Andy has run this loop and now, just six weeks before the recording, managed to use AI to create a tool that changed everything.
It was an AI context engine that pulled from every client touchpoint, including meeting recordings, email, and Slack, and converted that information into living context files the team can query in real time. The key detail is what happens when someone wants to update a shared file. Every central skills file has an owner. Changes get queued for approval rather than overwriting existing rules. What used to be a static document that slowly went stale is now a system that learns, updates, and actually enforces how the agency operates.
Shared Context vs. Personal Context: Why the Distinction Matters
The context gathered in this way is structured across the team in two tiers:
First tier: The central bank holds client context, agency-wide skills files, and general operating rules. That lives in a shared Google Drive folder that auto-syncs to every team member's desktop.
Second tier: Personal context, meaning individual rules that only apply to a specific person's workflow, like filtering certain emails that have nothing to do with the agency.
The reason this distinction matters is that most teams building shared AI context run into one of two problems: the files are so locked down nobody updates them, or they are so open that updates overwrite each other and nothing is reliable. The queue-and-approve structure Andy built threads that needle. Team members can flag a better way to do something. The file owner reviews it. If it makes sense, it gets merged into the main store. The agency gets smarter without the chaos of everyone editing the same file in real time.
Start With One Specific Thing, Not the Whole System
Most founders decide to build an AI operating system and then make the mistake of trying to build everything at once, load too much context into a single document, and end up with a system so heavy it cannot function efficiently. Jason describes his own early version as trying to get every person in the company to approve a single letter change. The architecture was right but the structure was wrong.
Andy's starting point recommendation is specific enough to actually follow:
Pick one workflow. The one that creates the most friction or the most inconsistency.
Open Claude desktop, describe what you want, identify the tool or source you want to pull from, and ask it to build a file structure that keeps client context organized and retrievable.
The plan it generates is not perfect. That is fine. You approve, adjust, and run it. From that first working piece, everything else becomes an iteration. The common mistake is waiting for a complete vision before starting. The agencies making real progress right now started with something small six weeks ago and have been adding ever since.
Give It an Outcome, Not a Task
The tactical shift that runs through this entire conversation is the difference between assigning AI a task and giving it an outcome.
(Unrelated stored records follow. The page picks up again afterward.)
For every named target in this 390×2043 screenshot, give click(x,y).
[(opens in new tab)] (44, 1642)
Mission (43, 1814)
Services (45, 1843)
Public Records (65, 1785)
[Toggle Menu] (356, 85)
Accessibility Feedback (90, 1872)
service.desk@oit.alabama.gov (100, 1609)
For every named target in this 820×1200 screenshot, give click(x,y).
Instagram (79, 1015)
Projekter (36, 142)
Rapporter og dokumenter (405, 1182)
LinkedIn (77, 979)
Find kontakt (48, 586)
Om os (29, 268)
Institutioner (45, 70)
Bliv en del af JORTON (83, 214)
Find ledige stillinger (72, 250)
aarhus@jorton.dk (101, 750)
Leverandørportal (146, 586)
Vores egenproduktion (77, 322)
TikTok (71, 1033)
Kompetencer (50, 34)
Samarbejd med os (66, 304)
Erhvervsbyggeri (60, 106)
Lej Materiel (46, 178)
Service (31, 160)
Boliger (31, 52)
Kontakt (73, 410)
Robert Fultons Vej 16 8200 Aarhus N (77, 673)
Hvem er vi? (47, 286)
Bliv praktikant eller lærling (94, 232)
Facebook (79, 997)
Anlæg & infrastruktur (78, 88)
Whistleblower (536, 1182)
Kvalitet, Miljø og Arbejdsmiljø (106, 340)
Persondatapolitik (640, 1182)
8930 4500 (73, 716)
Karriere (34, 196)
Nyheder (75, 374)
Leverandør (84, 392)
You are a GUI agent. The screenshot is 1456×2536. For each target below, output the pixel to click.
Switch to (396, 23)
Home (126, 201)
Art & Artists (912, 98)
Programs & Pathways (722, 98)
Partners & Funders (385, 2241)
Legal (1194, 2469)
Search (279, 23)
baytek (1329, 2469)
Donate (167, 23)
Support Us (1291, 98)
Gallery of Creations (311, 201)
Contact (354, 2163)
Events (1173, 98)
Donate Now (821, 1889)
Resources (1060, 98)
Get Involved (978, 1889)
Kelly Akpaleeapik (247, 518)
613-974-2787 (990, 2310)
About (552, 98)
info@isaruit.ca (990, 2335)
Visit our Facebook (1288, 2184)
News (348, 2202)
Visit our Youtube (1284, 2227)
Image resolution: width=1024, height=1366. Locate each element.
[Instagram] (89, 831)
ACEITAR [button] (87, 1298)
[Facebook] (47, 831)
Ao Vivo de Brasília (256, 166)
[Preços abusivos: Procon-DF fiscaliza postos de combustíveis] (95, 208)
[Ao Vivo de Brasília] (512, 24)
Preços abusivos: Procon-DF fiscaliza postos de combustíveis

A task is "write me a sales proposal." An outcome is "we need to win this client, here is everything we know about them, here is our agency's positioning, here is what a strong proposal from us looks like, produce a first draft." The output from the second prompt is not in the same category as the output from the first.
This is the same principle that makes or breaks the first few hires at a growing agency. Most founders who have struggled with underperforming team members can trace it back to the same root: they handed someone a task without ever communicating the outcome they were trying to reach. AI amplifies both good and bad briefing habits instantly. Give it strong context and a clear destination, and it operates well above expectations. Give it a vague instruction and ignore the output quality, and the tool looks broken when the real problem is the brief. Building the context engine is how you make that outcome-focused briefing the default rather than the exception.